Present simple & continuous Tegenwoordige tijd
Present simple… …wordt gebruikt wanneer je wilt zeggen dat iets een feit is of een gewoonte is of iets dat regelmatig gebeurt. In de zin komen dan vaak woorden zoals sometimes, often, always, usually, never voor. We always walk to school.
Present simple… … gebruik je ook om roosters of schema’s aan te duiden. The train leaves at six from platform ten. All schools in Utrecht start at 8.30am.
Shit-rule He/she/it krijgen een extra -s achter het werkwoord. Dit geldt ook voor woorden die door he/she/it vervangen kunnen worden. School (=it) starts early. My sister (=she) runs fast. The project (=it) goes well.

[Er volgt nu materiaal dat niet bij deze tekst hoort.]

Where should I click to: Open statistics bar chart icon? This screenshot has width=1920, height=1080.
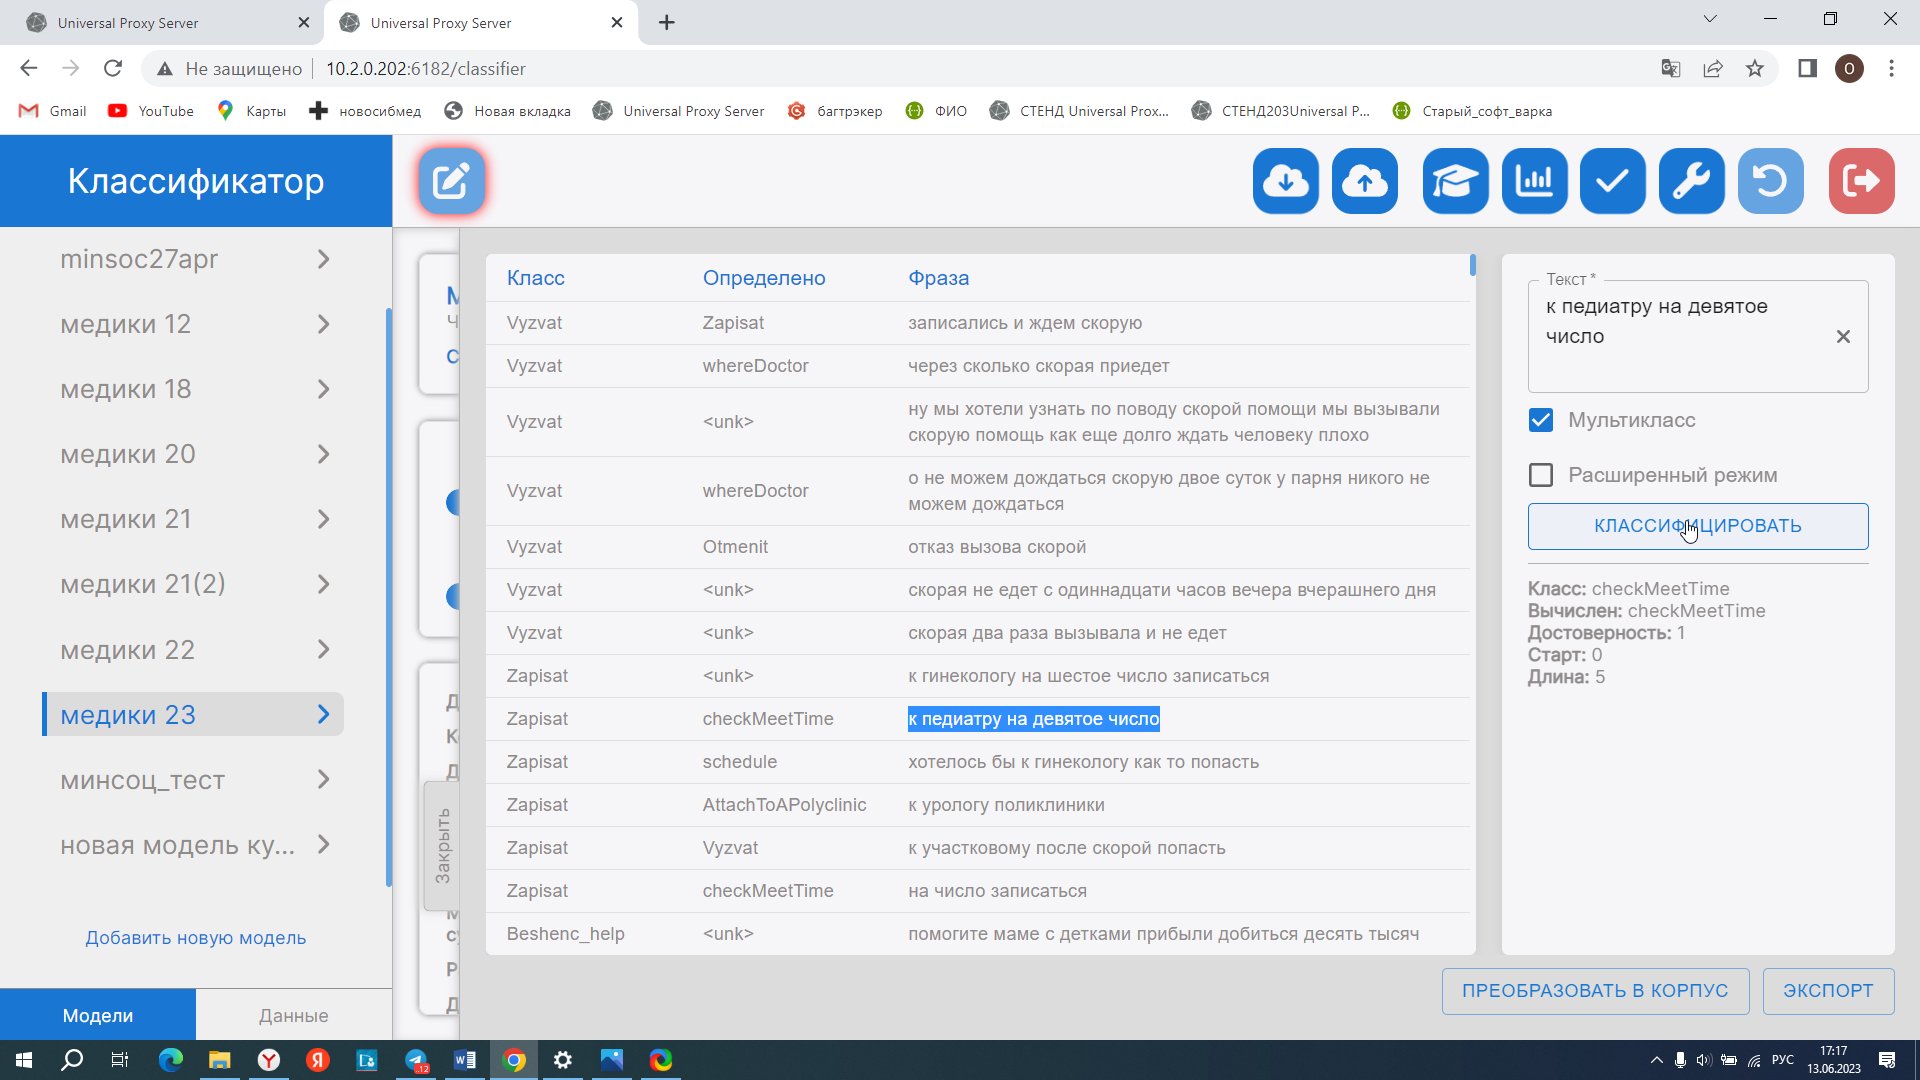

Let op! Eindigt het werkwoord op een s-klank, dan wordt –es toegevoegd. To wash My friend washes his clothes. Go wordt goes en do wordt does. To do My dad always does the dishes. Eindigt een woord op een medeklinker en -y, dan wordt dit vervangen door -ies. To study The student studies very hard.

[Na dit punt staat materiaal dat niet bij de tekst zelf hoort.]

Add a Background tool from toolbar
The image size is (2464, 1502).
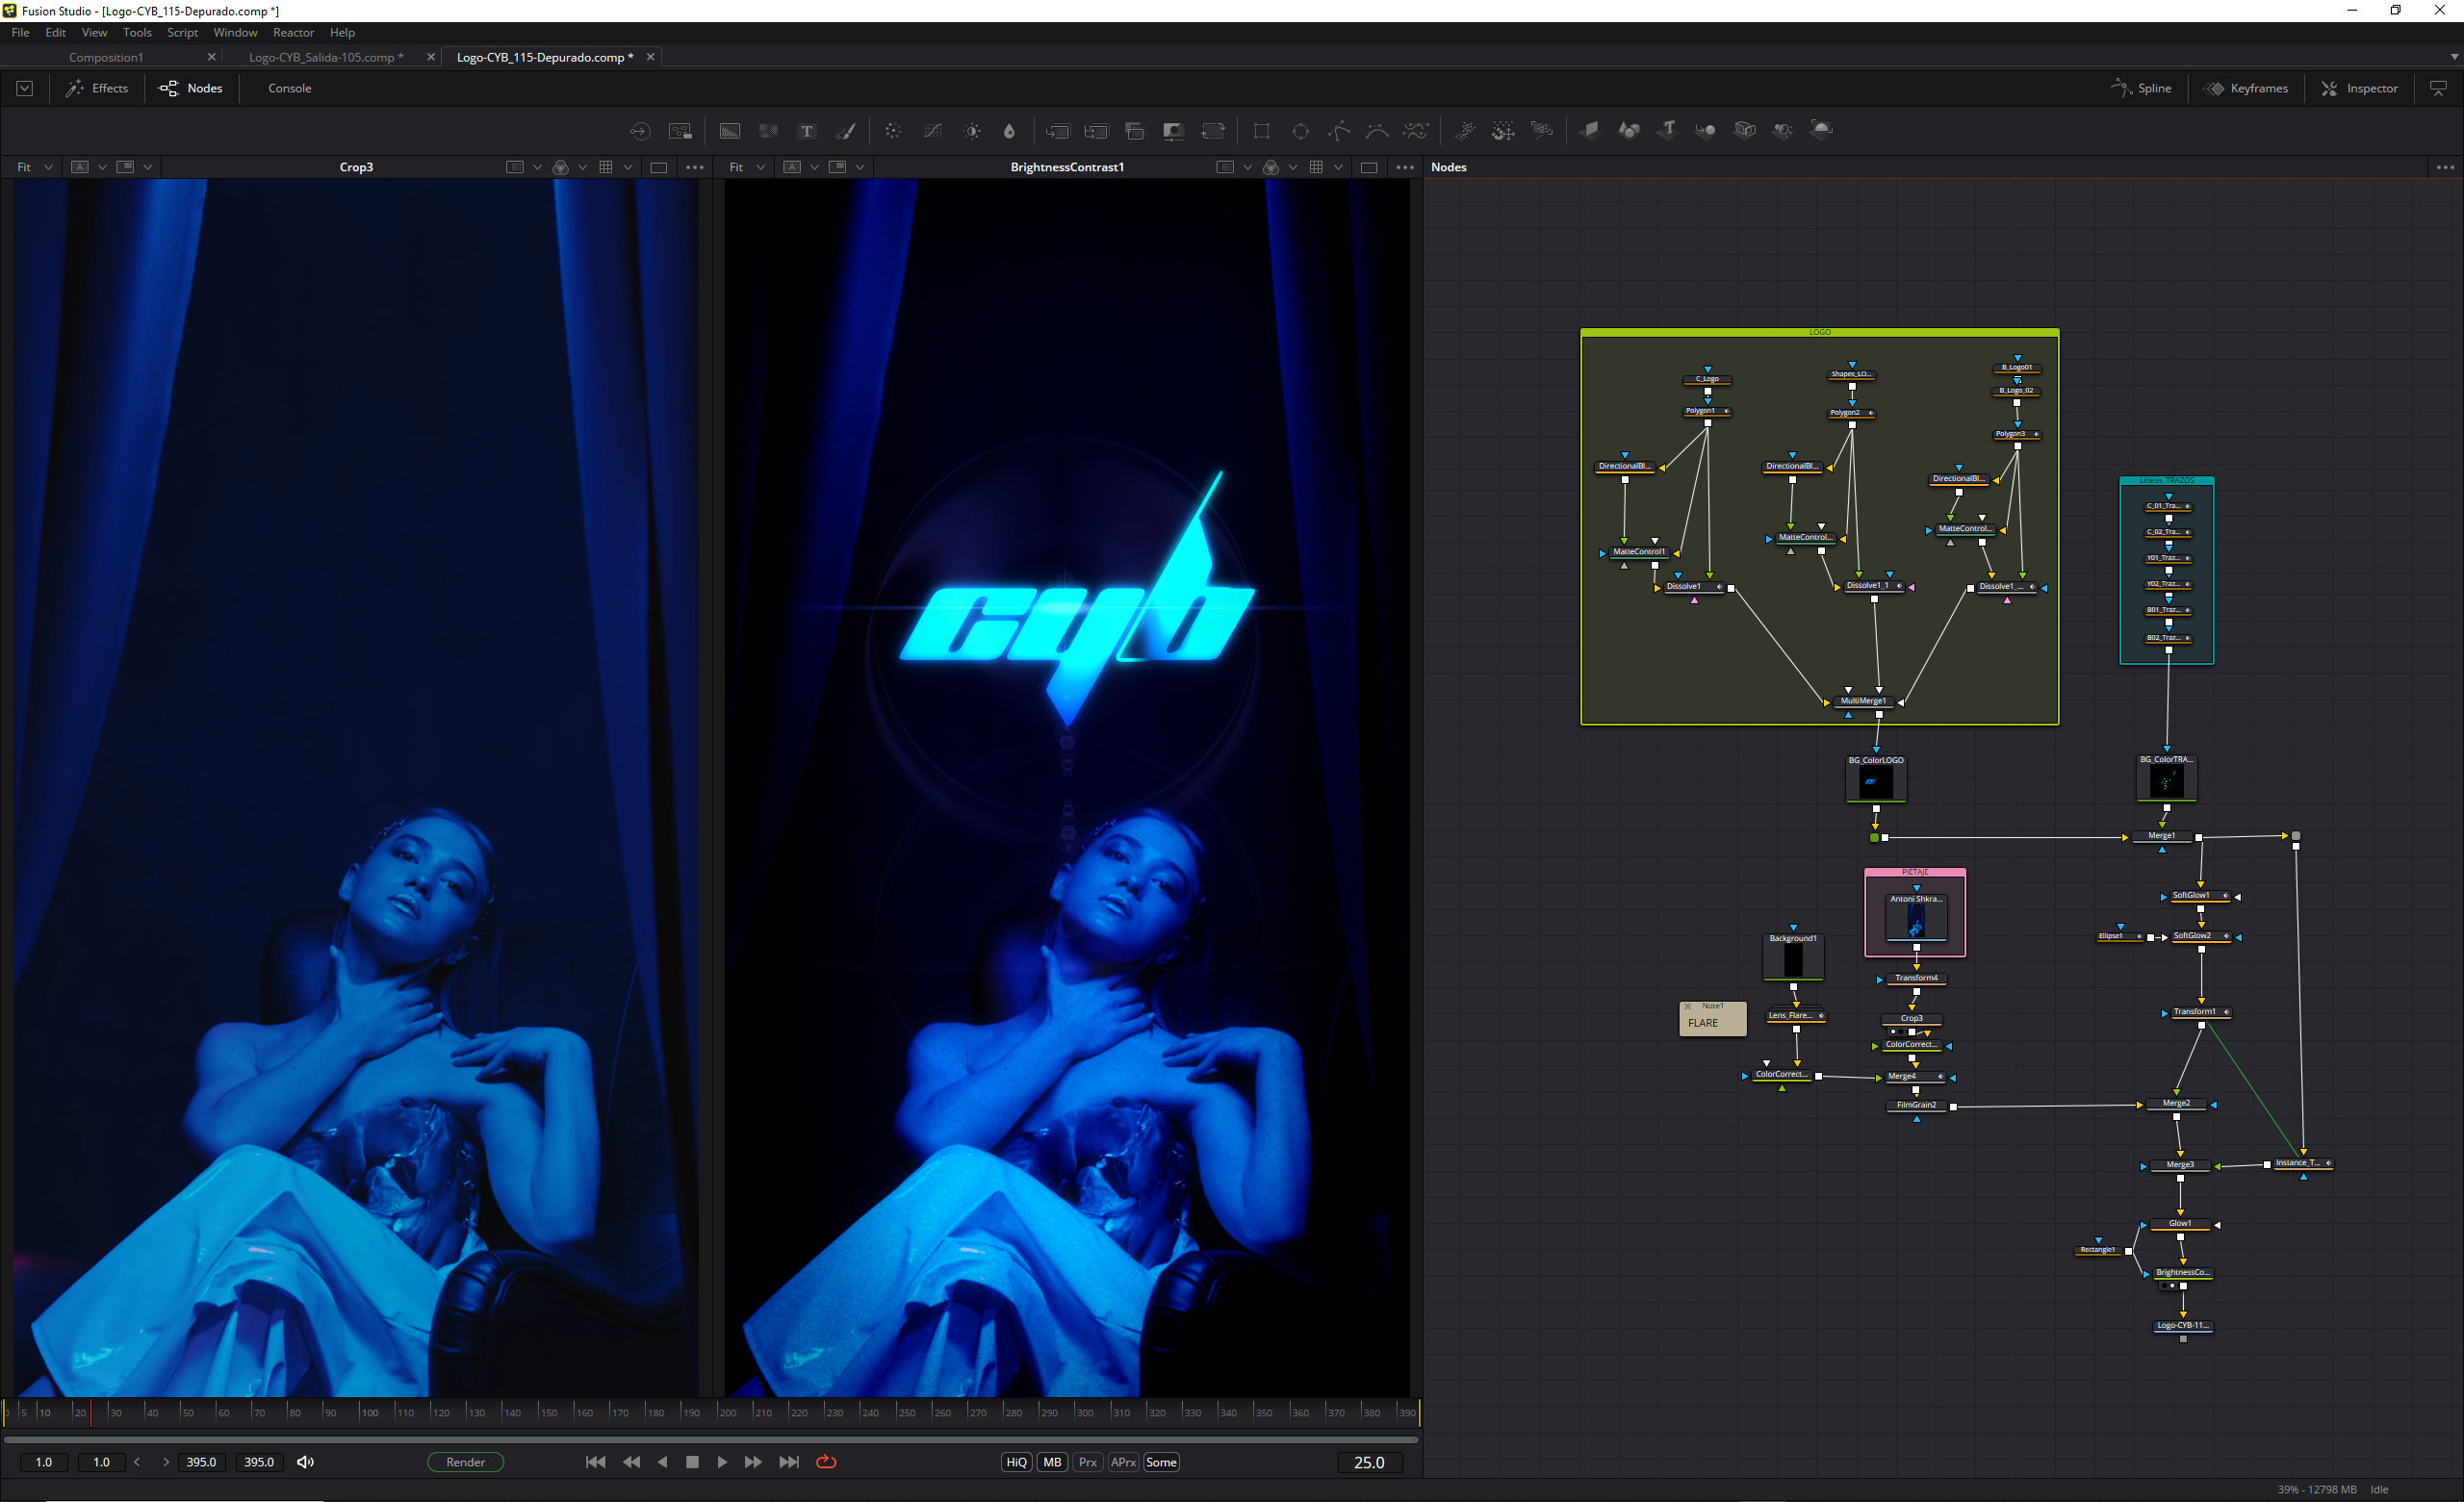tap(730, 131)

Vragen en ontkenningen We love chocolate. Do we love chocolate? We don’t love chocolate. He runs fast. Does he run fast? He doesn’t run fast. Kijk voor vragen en ontkenningen op de A4-tje met de 4 tijden!
Present continuous… … gebruik je om aan te geven dat iets nu aan de gang is. I am reading right now. … gebruik je om irritatie uit te drukken. You are always annoying people.